**Work to complete**
Indicate, with the number alone, how many lines in the listing below hold the string "Given".
(Exercise inputs)
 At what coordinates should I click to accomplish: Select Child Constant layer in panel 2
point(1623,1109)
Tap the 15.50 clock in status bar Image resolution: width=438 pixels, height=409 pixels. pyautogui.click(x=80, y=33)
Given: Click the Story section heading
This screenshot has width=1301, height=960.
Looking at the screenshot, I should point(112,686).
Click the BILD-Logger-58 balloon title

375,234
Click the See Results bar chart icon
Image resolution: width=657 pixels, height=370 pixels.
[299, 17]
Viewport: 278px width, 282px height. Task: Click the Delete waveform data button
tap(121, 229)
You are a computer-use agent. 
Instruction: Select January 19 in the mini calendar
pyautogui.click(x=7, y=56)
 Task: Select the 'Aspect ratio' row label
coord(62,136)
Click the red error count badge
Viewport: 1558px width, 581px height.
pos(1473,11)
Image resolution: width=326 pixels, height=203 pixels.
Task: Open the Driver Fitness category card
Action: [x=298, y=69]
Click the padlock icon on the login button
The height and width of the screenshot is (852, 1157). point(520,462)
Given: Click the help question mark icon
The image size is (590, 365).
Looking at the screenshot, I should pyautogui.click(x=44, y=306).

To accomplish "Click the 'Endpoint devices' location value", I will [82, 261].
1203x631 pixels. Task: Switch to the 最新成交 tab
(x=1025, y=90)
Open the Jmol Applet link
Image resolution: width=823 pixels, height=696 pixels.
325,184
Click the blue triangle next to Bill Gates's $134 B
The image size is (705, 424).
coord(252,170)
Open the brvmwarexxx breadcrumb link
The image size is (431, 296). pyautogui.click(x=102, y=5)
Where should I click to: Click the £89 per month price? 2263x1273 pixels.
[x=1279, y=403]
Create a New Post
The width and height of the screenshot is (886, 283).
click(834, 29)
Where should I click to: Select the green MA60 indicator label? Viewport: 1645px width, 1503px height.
(End Exercise inputs)
**Written solution**
2